WHITE SULPHUR SPRINGS, W.VA. (AP) - Lewis Keller Sr. never passed up a chance to sit with visitors over a glass of lemonade and promote the history of American golf at one of the nation’s original courses.
It’s time for someone else to start making the case.
More than five decades into owning Oakhurst Links in West Virginia, the 89-year-old Keller is heading into retirement. After years of trying to find a buyer, he’s leaving it up to an auction July 28 to determine whether the historic nine-hole layout lives on.
“I’m heartbroken to leave it,” Keller said.

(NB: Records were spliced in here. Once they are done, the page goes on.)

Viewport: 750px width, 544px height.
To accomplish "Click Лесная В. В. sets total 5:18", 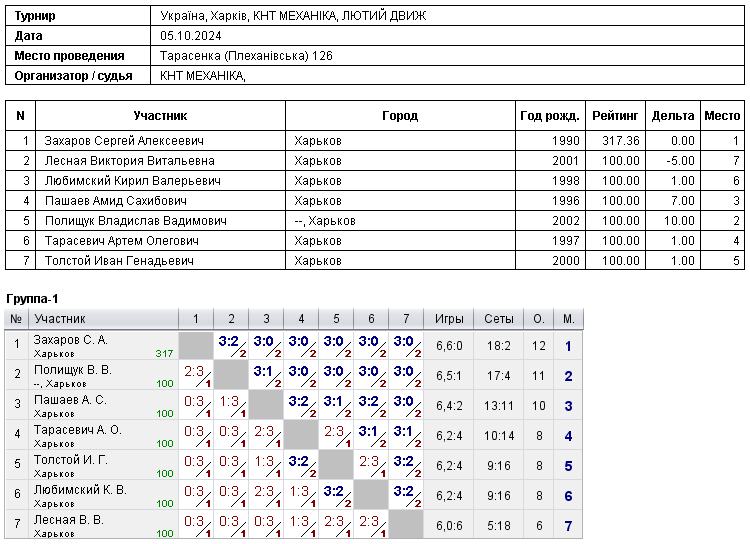I will click(x=499, y=526).
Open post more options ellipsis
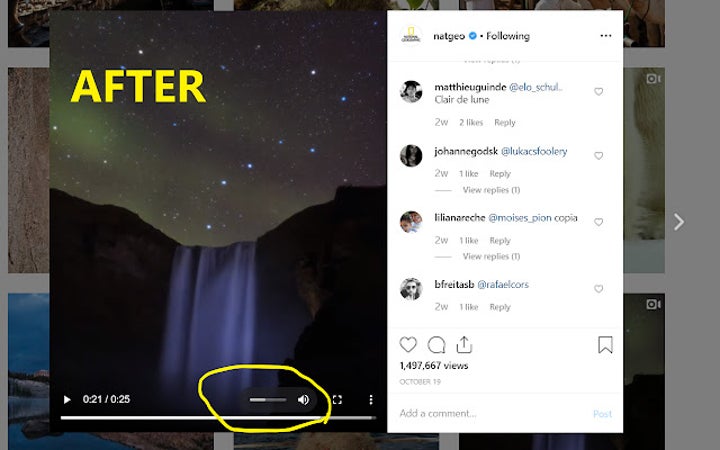 (605, 36)
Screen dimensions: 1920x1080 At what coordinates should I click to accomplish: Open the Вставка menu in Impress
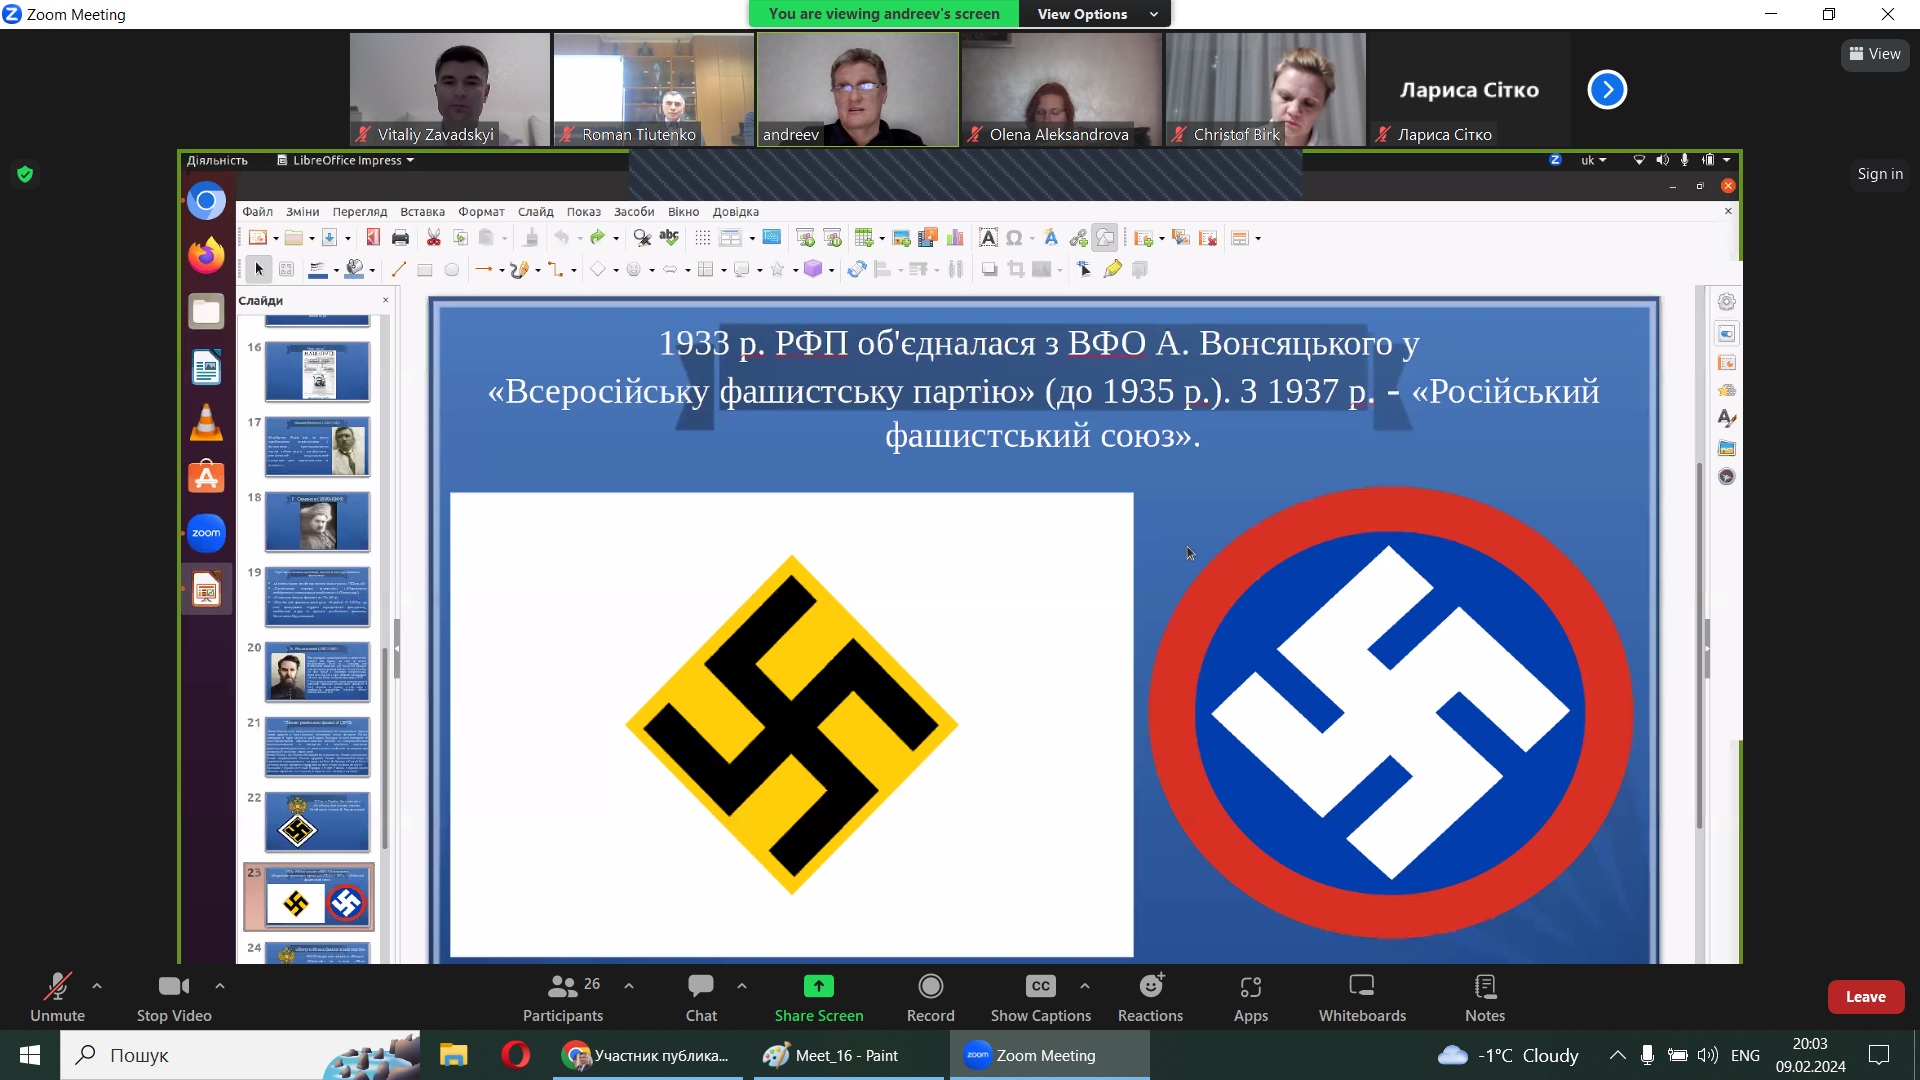point(422,212)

Though he has owned Oakhurst since 1959, it wasn’t until 1994 that Keller reopened the course after it had been dormant for more than 80 years. And Oakhurst wasn’t just a place for guests to see golf in its infancy in America.
They played it.
Golfers could rent hickory-shafted clubs and hit gutta-percha balls off tees fashioned from sand and water. Many have come dressed in fashions from the late 1800s to play and take tours of the clubhouse and museum brimming with photos of visits from golfers such as Sam Snead, Lee Trevino and Tom Watson.
To Keller and others, most golfers have no idea how the sport was first played here, focusing instead on today’s high-tech game contested on expensive, spacious, manicured courses.
PGA pro Daniel Summerhays played Oakhurst before the 2011 Greenbrier Classic at the posh resort six miles away. He called it a “really cool” experience and said he earned a new appreciation for players such as Bobby Jones and Harry Vardon.
To Tommy Garten, who is handling the auction, Oakhurst is golf’s Cooperstown.
“It needs to be preserved,” Garten said. “It would be a tragedy if somebody didn’t come in, step up and continue this operation.”
Although the possibility exists that someone might want to convert the property into some type of housing development, Garten believes it’s too small. Still, it pains Keller to ponder the possibility that the course might not reopen.
“I do hope that if it indeed works out, that maybe I can contribute something to the new owner,” Keller said. “I hope that I can.”
Keller is moving out of his home at Oakhurst’s entrance to live in a retirement village in Lynchburg, Va. His wife of 60 years, Rosalie, died in 2010.
Listed on the National Register of Historic Places, Oakhurst was first owned by Russell Montague, who became enamored of golf while studying in Great Britain.